Daniel Matamala
La gran noticia de este domingo será el número mágico de la participación electoral. ¿Cuántos ciudadanos irán a votar? ¿El 40% de nuestro cuestionado padrón? ¿El 38%? ¿El 35%? Dependiendo del resultado, resurgirá el debate sobre el voto obligatorio, además de la discusión sobre la fiabilidad de un padrón inflado a punta de votantes de 120 años, otros radicados en el extranjero y muchos cambiados forzosamente de comuna.

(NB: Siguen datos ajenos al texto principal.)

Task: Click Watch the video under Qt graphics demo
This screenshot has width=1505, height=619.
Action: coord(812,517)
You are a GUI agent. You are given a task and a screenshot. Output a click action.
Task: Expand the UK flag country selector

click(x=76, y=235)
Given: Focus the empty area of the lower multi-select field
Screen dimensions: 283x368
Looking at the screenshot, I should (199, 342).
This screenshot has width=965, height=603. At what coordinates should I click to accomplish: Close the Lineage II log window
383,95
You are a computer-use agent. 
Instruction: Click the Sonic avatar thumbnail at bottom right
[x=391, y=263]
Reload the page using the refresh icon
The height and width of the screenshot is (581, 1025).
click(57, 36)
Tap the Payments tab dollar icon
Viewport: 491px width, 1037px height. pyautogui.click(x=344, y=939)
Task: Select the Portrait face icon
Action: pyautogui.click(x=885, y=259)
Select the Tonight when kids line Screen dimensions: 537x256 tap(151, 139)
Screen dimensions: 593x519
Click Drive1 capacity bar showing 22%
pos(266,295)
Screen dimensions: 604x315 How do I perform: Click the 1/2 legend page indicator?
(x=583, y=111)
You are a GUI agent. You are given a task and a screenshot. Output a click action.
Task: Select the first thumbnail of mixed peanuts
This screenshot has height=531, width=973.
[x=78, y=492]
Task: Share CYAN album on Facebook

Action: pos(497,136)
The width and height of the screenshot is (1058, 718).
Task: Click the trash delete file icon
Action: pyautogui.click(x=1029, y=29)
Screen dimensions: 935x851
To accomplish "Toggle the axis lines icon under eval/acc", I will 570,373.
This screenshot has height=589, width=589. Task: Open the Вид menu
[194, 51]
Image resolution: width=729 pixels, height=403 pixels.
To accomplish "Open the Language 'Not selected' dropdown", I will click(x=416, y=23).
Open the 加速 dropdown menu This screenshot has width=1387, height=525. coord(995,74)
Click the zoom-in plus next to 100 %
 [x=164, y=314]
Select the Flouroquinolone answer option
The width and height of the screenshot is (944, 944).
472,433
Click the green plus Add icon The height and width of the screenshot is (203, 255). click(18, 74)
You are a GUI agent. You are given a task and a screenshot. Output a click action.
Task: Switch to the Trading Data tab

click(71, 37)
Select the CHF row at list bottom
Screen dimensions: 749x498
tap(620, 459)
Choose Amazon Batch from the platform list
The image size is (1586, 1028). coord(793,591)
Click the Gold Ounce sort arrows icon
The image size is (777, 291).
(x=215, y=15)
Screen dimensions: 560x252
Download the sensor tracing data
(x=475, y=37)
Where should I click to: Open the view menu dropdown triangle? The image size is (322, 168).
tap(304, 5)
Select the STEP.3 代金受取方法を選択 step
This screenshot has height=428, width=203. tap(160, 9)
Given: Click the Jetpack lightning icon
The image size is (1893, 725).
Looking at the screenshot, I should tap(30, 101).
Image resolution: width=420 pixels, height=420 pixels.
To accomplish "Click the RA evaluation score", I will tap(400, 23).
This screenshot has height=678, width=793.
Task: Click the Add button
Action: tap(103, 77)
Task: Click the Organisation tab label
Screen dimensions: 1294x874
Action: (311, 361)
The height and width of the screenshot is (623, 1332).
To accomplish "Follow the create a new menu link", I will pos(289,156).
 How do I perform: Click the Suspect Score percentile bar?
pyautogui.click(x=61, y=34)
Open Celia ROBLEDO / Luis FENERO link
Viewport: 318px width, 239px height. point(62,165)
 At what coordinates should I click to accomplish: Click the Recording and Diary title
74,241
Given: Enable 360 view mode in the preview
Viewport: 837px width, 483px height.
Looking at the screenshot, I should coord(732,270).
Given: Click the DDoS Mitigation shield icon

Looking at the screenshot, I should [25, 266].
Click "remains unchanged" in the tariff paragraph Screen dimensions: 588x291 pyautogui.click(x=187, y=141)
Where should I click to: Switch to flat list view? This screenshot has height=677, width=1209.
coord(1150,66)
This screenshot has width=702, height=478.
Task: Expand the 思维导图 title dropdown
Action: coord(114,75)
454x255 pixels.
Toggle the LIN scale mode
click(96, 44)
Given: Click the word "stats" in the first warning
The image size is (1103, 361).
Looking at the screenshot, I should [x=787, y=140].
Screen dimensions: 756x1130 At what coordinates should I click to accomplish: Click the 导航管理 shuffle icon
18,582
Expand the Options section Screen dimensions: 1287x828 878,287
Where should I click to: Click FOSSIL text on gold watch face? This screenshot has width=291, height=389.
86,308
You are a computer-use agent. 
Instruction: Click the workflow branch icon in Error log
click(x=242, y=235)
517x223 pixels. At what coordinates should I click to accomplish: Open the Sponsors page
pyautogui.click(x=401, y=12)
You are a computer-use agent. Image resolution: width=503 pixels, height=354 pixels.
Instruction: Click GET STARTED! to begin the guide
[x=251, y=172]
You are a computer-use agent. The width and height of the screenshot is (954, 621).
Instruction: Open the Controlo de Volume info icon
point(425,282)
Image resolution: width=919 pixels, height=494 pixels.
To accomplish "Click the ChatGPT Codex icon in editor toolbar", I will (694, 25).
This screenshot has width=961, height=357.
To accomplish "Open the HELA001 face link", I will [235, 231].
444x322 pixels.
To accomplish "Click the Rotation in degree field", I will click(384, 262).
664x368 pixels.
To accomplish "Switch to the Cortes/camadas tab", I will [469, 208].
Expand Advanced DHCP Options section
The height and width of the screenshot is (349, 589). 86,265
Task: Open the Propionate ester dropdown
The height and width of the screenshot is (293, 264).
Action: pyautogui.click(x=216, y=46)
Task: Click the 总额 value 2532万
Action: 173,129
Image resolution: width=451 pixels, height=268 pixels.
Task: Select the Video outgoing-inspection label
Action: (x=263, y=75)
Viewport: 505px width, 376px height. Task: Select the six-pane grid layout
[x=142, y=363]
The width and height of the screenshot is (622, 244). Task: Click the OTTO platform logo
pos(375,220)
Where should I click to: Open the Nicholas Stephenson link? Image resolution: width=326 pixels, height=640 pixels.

Pero, para entender el verdadero dilema, la pregunta debería ir más a fondo. ¿Por qué alguien más que los candidatos, sus familiares y equipos de campaña deberían votar este domingo? ¿Por qué, pese a todo, algunos millones de chilenos sí se darán la molestia de levantarse, salir de casa, pagar por transporte, esperar en la cola y sufragar?
La explicación clásica la dio en 1976 Gordon Tullock, en The vote motive. «Los votantes y los consumidores son esencialmente la misma persona. El señor Smith compra y vota; es el mismo en el supermercado y en la cámara secreta», escribió Tullock.
Esa mirada guía gran parte del marketing político moderno. Cuando nos quejamos de que los jingles y carteles de los candidatos son parecidos a los que se usan para vender jabón o papel higiénico (sólo que con peores melodías y modelos harto menos agraciados), es que se trata precisamente de eso: es la venta de un producto llamado candidato, a un imaginario señor Smith que tomaría su decisión con los mismos criterios en el anaquel del almacén o en el local de votación: ¿qué producto recuerdo?, ¿cuál conozco?, ¿cuál me conviene?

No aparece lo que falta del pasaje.